I exchanged looks with Guleed. We both knew that the words ‘search warrant’ were heading for Wanda’s lips and we’d both been around enough weird bollocks to be suspicious as to why.

I suggested that we make our way back-up to the end of the corridor, and as we did Wanda became noticeably calmer. She asked if we’d seen everything we wanted to?

I suggested that perhaps I might borrow her key ring, just to do a security check you know, for advice purposes you understand, can’t be too careful, can you, don’t worry about it, it’s all part of the service.

Guleed rolled her eyes, but I got the keys and Wanda got to stay at the end of the corridor where things were less likely to disturb her. I left Guleed with her and walked back to the door, carefully, with all my electronic devices switched off and my tray in the upright position.

After a build up like that, the old wooden door was bound to look a bit sinister. But even up close I wasn’t sensing anything unusual.

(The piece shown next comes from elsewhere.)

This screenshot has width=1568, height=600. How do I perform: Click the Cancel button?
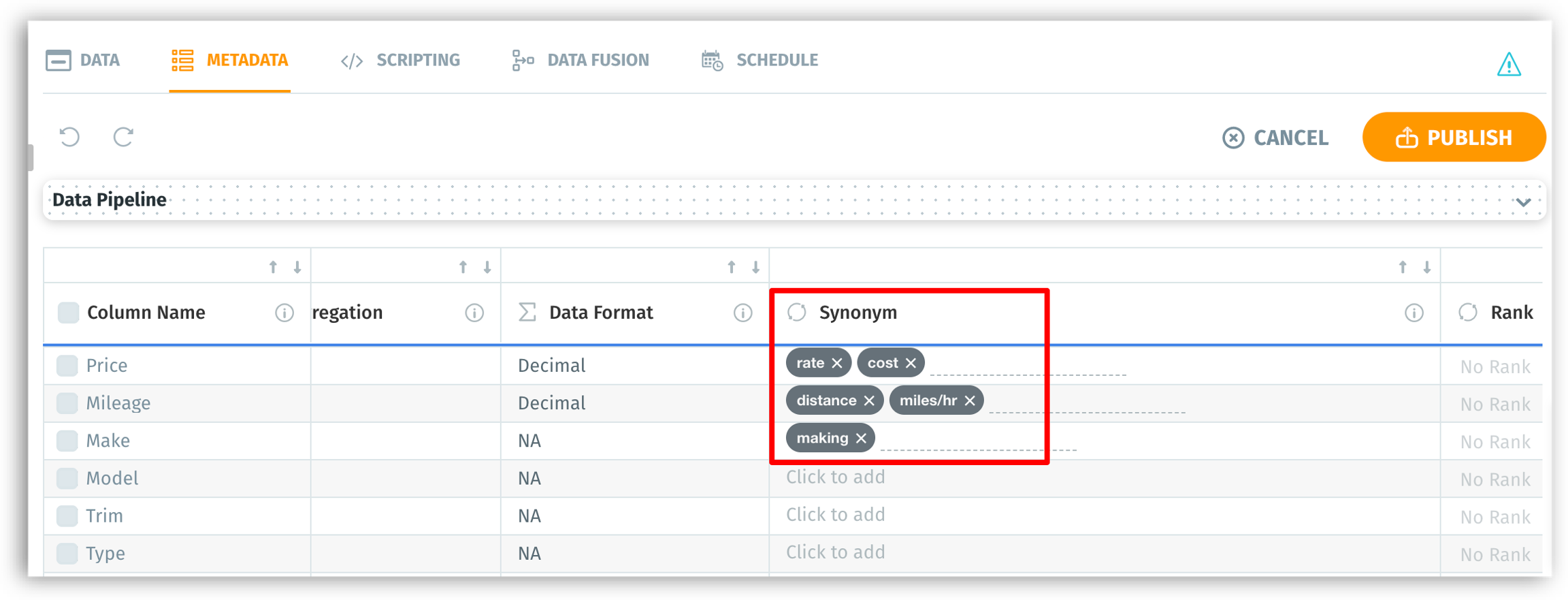pos(1275,138)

There’s a device that Nightingale calls a demon trap, a sort of magical IED but with added animal cruelty. The Faceless Man has made use of them in the past, often to deadly effect – just another in a long list of things that my Governor would like to have a word with him about. A demon trap can be set to have a number of effects ranging from dead to really wishing you were dead via spending time at the secure mental institution of your choice.

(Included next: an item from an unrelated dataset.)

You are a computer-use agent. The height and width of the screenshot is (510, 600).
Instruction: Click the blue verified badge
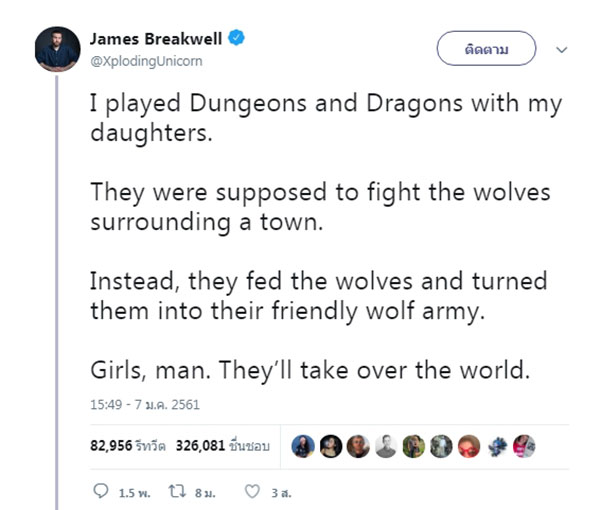[236, 38]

Nightingale has taught me the basics of demon trap detection – the magical equivalent of carefully sliding the blade of your knife into the ground and waiting to see if it goes ‘ting’.

The visual inspection divulged nothing, no circles or enclosed shapes incised into the surface of the wood, no disguised metal plates inlaid underneath. The lock itself, a heavy iron thing, revealed no intaglio or pattern when I brushed my fingertips across it.

But there it was . . . just at the cusp of sensation, a whiff of gunmetal and the strop strop strop of the straight razor against smooth leather. It was a signum I had come to recognise as belonging to the Faceless Man.

It felt dusty and airless, like an old garden shed. Certainly I wasn’t feeling anything that would explain Wanda’s obvious psychological aversion to opening the room. Perhaps it only worked on fae . . . perhaps that’s why Wanda had been employed in the first place. That part of my mind that is forever a total bastard wondered if we could recruit some fae and map out all the places that they didn’t want to go. In the interests of science and public safety.

The lock was the obvious seat for any defence so, after a moment to warn Guleed to stand clear, I sheared the hinges and, nipping up the corridor myself, knocked the door in with impello .

Normally when I do a forced entry like that, the door twists as it pivots around the lock, but this door just fell inward with a crash and a backwash of dust. When I gingerly advanced to find out why, I saw that the lock’s bolt had been cleanly sheared off level with the strike plate, with the end still inside the socket. It had already been forced – and not by me.

‘Is it safe to come down yet?’ called Guleed.

I told her to give us a minute while I had a look round. It wasn’t that I was worried about her coming in – I was suddenly more worried about Wanda the manageress doing a runner. I pulled on my evidence gloves and went inside – cautiously.